START Listed entries
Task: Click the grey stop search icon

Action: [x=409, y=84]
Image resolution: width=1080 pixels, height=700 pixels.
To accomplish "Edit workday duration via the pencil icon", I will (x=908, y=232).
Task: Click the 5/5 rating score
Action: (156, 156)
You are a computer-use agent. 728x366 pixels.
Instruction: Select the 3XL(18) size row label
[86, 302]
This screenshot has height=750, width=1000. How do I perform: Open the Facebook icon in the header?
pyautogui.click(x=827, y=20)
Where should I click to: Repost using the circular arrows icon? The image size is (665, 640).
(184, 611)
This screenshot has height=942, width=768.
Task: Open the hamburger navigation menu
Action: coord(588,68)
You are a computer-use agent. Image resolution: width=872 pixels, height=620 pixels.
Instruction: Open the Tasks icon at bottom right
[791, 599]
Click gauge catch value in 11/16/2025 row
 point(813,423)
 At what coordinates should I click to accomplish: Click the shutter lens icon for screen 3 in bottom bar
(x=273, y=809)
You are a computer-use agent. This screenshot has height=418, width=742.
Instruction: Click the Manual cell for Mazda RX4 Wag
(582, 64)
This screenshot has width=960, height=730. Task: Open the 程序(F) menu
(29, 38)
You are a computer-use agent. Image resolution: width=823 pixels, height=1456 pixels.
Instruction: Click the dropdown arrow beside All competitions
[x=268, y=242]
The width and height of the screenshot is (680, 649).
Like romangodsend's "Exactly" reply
END Listed entries
Your task is to transcribe all of the entries word for word.

Task: Click the grey stop search icon

Action: [x=409, y=84]
Image resolution: width=1080 pixels, height=700 pixels.
To accomplish "Edit workday duration via the pencil icon", I will (x=908, y=232).
Task: Click the 5/5 rating score
Action: (156, 156)
You are a computer-use agent. 728x366 pixels.
Instruction: Select the 3XL(18) size row label
[86, 302]
This screenshot has height=750, width=1000. How do I perform: Open the Facebook icon in the header?
pyautogui.click(x=827, y=20)
Where should I click to: Repost using the circular arrows icon? The image size is (665, 640).
(184, 611)
This screenshot has height=942, width=768.
Task: Open the hamburger navigation menu
Action: coord(588,68)
You are a computer-use agent. Image resolution: width=872 pixels, height=620 pixels.
Instruction: Open the Tasks icon at bottom right
[791, 599]
Click gauge catch value in 11/16/2025 row
 point(813,423)
 At what coordinates should I click to accomplish: Click the shutter lens icon for screen 3 in bottom bar
(x=273, y=809)
You are a computer-use agent. This screenshot has height=418, width=742.
Instruction: Click the Manual cell for Mazda RX4 Wag
(582, 64)
This screenshot has width=960, height=730. Task: Open the 程序(F) menu
(29, 38)
You are a computer-use agent. Image resolution: width=823 pixels, height=1456 pixels.
Instruction: Click the dropdown arrow beside All competitions
[x=268, y=242]
The width and height of the screenshot is (680, 649).
Like romangodsend's "Exactly" reply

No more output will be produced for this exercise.